Listed Building – Category B
- Official name: Lanark Sheriff Court and Justice of the Peace Court, including boundary wall, gatepiers and railings, and excluding 2-storey, flat-roofed extension to east, Hope Street, Lanark
- Designated: 12 January 1971
- Reference no.: LB37016

= Lanark Sheriff Court =

Judicial building in Lanark, Scotland

Lanark Sheriff Court is a judicial building in Hope Street, Lanark, South Lanarkshire, Scotland. The building, which continues to serve as the local courthouse, is a Category B listed building.

==History==
The original venue for the administration of justice in the town was Lanark Castle. In the 14th century, the castle was destroyed and both judicial and municipal business moved to the tolbooth in the High Street, with prison cells on the ground floor and a courtroom on the first floor. The building, in its present incarnation, dates from 1778. By the 1830s, the tolbooth was dilapidated and it was decided to commission new public buildings: a site was selected in Hope Street. The new building was designed by Hugh Marr in the neoclassical style, built in ashlar stone and was completed in 1836.
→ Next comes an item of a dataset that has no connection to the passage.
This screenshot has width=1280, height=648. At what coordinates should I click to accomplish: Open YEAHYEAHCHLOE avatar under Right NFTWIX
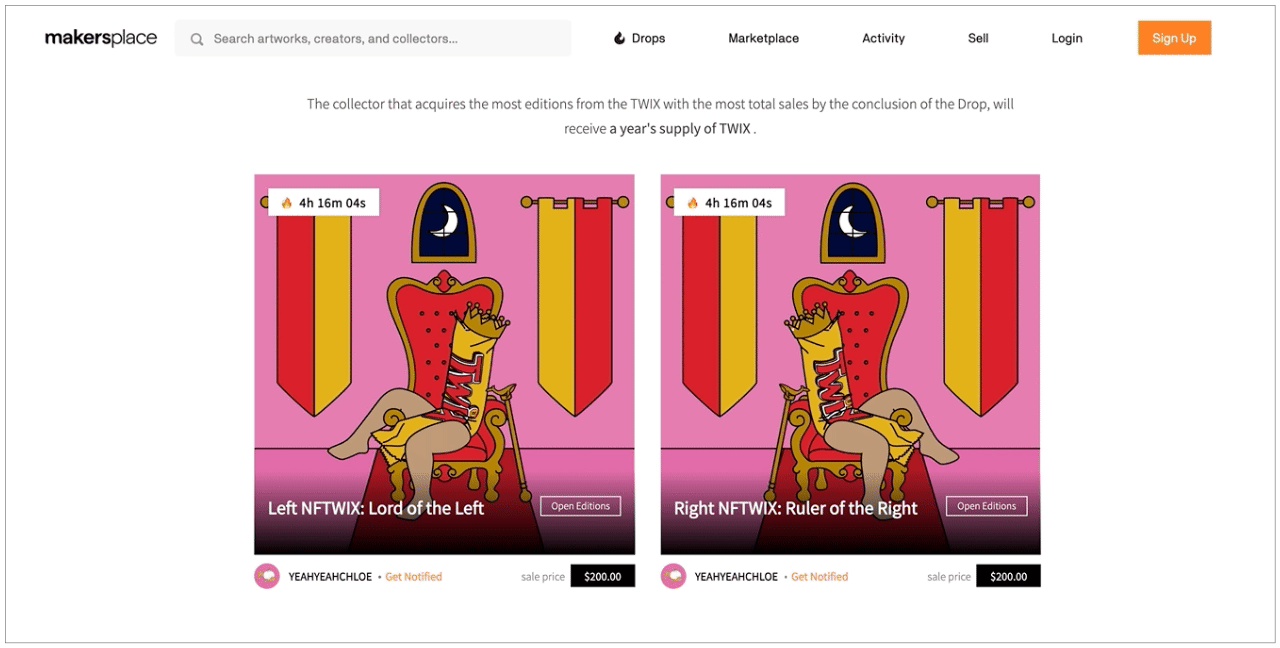point(673,576)

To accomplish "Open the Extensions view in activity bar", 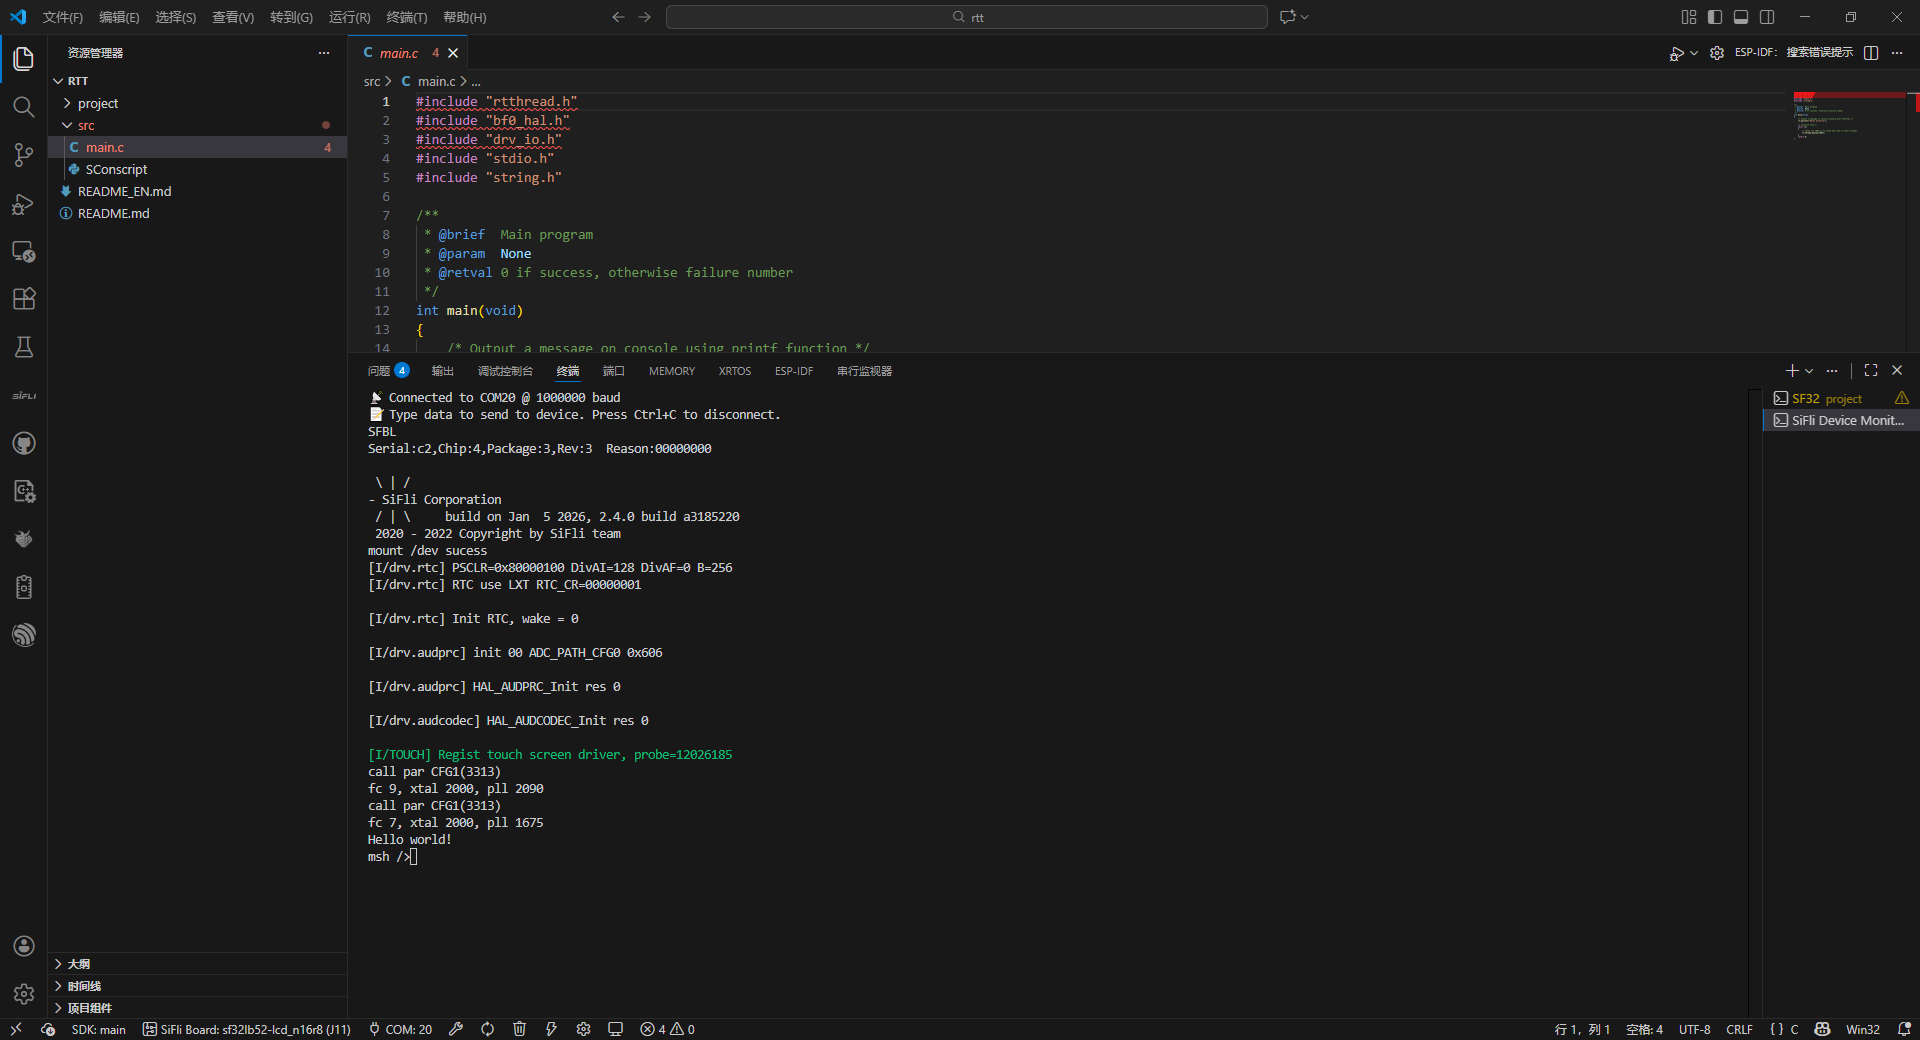I will [x=24, y=299].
The design involved a symmetrical main frontage of seven bays facing onto Hope Street. The central section of three bays, which was slightly projected forward, featured a round headed doorway flanked by two round headed windows. On the first floor there was a tetrastyle portico formed by Doric order columns supporting an entablature and a pediment. The outer sections of two bays each were fenestrated by sash windows on both floors and on the first floor, at the corners, there were Doric order pilasters supporting an entablature and a cornice. The building when completed was referred to as the "County Buildings". (Note: Until 1890, Lanarkshire was divided into three administrative wards: lower (Glasgow), middle (Hamilton) and upper (Lanark) and this building was the meeting place for the upper ward. After the formation of Lanarkshire County Council in 1890, the county council also sometimes met in the Hope Street building.)

The building was extended significantly to the south, by the addition of a courthouse building, in 1868. The design of the courthouse involved a symmetrical main frontage of five bays facing onto Hope Street. The central section of three bays, which was slightly projected forward, featured three round headed windows on the ground floor. On the first floor there were three sash windows with brackets supporting cornices or, in the case of the central window, a pediment. The windows were flanked by Doric order pilasters supporting an entablature, a cornice and a balustraded parapet. The outer bays were fenestrated in a similar style and, at the corners, there were rusticated pilasters also supporting the entablature, cornice and balustraded parapet. Internally, the principal room was the main courtroom.

The complex continued to serve as the meeting place of Lanark Burgh Council for much of the 20th century but ceased to be the local seat of government when the enlarged Lanark District Council was formed at the council offices in South Vennel in 1975. The complex also continued to serve as the local sheriff court throughout the 20th century and into the 21st century. In 2002, the Scottish Courts and Tribunals Service acquired County Buildings and implemented a major programme of refurbishment works which involved the conversion of County Buildings to create a second courtroom. The new courtroom entered service in 2004.